- _TASK BRIEF_:
Of the lines below, write out exactly those from the line with "You are a computer-use agent. 595x868 pixels." through the line with "Instruction: Tap the", both included, and skip the rest.
══ SUPPLIED DATA ══
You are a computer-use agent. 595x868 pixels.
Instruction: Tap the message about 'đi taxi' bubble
═══
══ SUPPLIED DATA ══
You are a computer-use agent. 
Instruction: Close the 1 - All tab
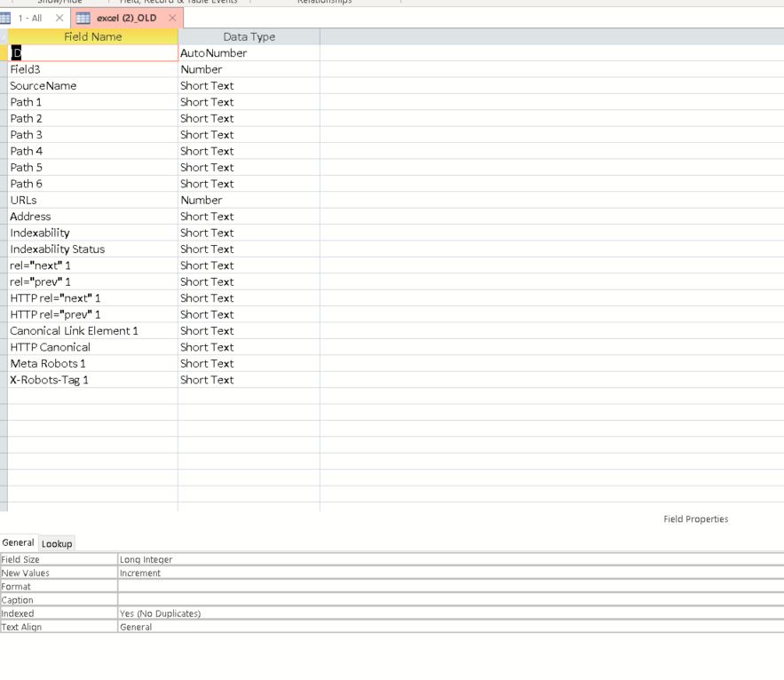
═══
══ SUPPLIED DATA ══
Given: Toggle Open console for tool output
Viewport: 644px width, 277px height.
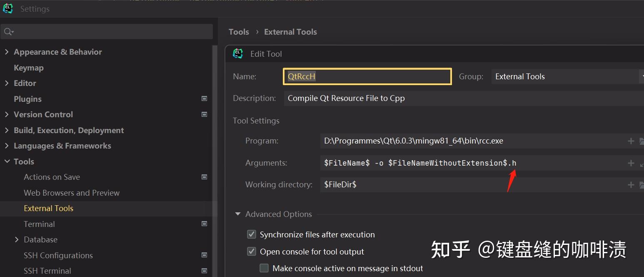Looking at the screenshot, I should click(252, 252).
═══
- _COMPLETED EXERCISE_:
You are a computer-use agent. 595x868 pixels.
Instruction: Tap the message about 'đi taxi' bubble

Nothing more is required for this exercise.